Best-interests meetings: for significant decisions (major surgery, withholding/withdrawing life-sustaining treatment, DNACPR where patient cannot participate, care home placement, sterilisation, certain experimental treatments), convene a structured meeting with documented outcome.
UKMLA trap: a patient lacking capacity with no family, facing a serious medical decision → IMCA referral is mandatory for serious medical treatment or accommodation decisions. Not just "good practice" — a statutory duty.
8. Advance Decisions and ADRTs
Advance Decision to Refuse Treatment (ADRT) is a legally binding statement made while capacitous that specifies treatments to be refused in specified future circumstances.
Validity conditions:
- Made when the patient had capacity.
- Specific to the treatment being refused and the circumstances.
- The patient has not done anything inconsistent with the decision since making it.
- For life-sustaining treatment: must be in writing, signed, witnessed, and state that it applies "even if life is at risk" or equivalent words.
ADRT binding scope:
- Refusal of specific treatments only.
- Cannot demand treatments (only refuse).
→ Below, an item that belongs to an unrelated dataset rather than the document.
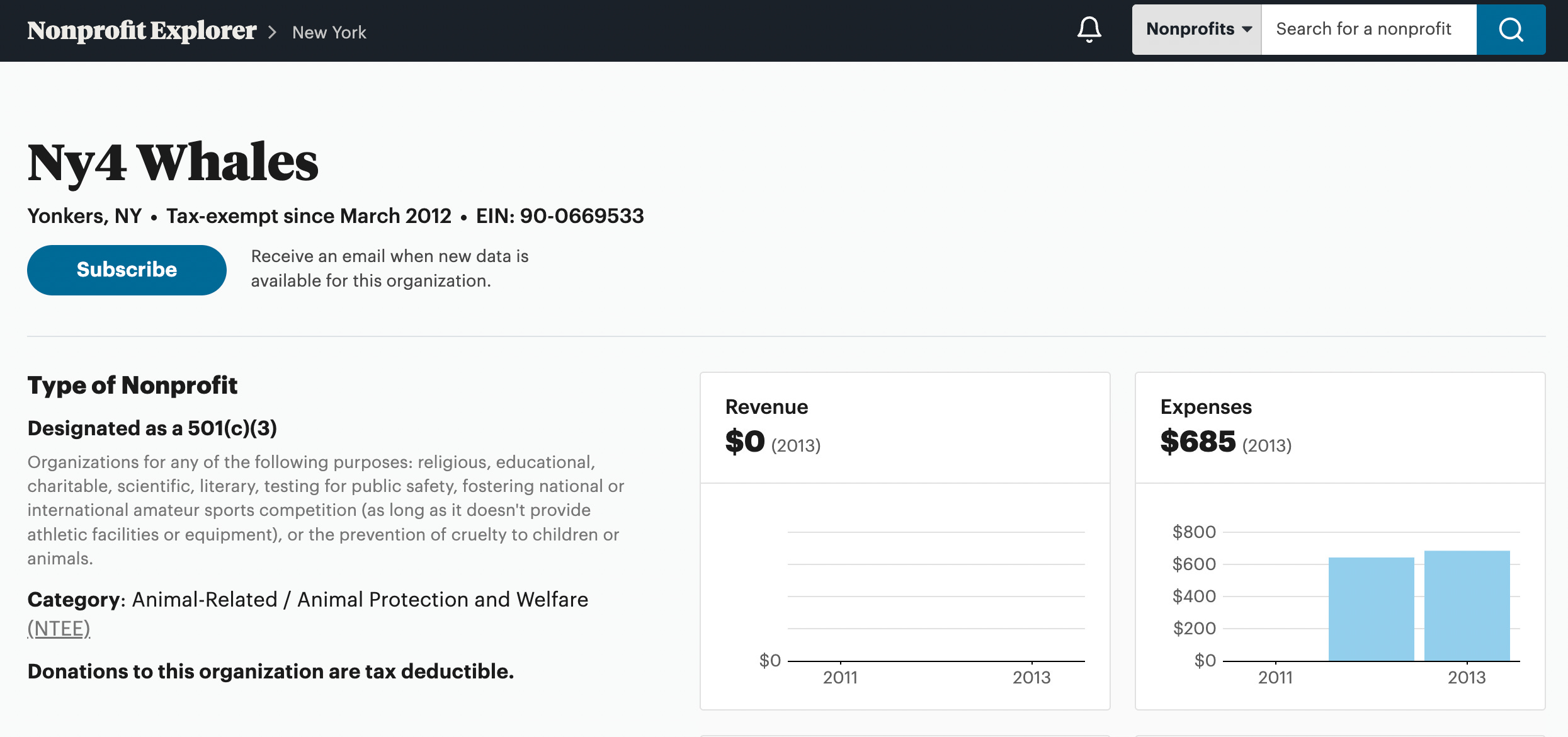Click the Revenue card heading
The width and height of the screenshot is (1568, 737).
coord(766,407)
- Cannot refuse basic care (food and water by mouth, warmth, hygiene — but can refuse artificial nutrition and hydration).
- Cannot refuse treatment authorised by the MHA (e.g. treatment for a mental disorder if detained under section).
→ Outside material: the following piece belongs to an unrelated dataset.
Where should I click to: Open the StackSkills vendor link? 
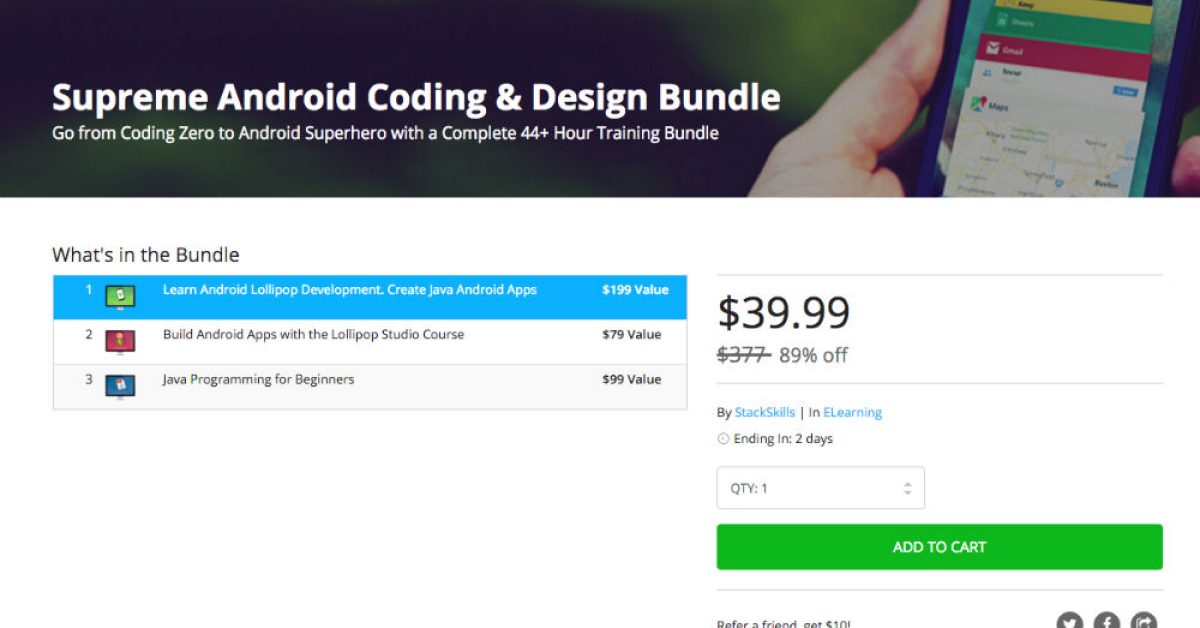pos(765,412)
Advance statement: an expression of preferences (religious, cultural, personal care, preferred place of death). Not legally binding but must be considered in best-interests decisions.
UKMLA trap: an unconscious patient with a valid, applicable ADRT refusing blood products → respect the refusal, even if life is at risk.
9. Lasting Power of Attorney — Types and Limits
LPA (Lasting Power of Attorney) is a legal document allowing a person to appoint an attorney to make decisions on their behalf if they lose capacity. Must be registered with the Office of the Public Guardian.
Two types:
- Property and financial affairs LPA — can be used with the donor's consent even while they have capacity, or after loss of capacity.
- Health and welfare LPA — can only be used after the donor has lost capacity for the specific decision.
Health and welfare LPA powers:
- Consent to or refuse medical treatment (but cannot refuse life-sustaining treatment unless the LPA specifically authorises them to do so).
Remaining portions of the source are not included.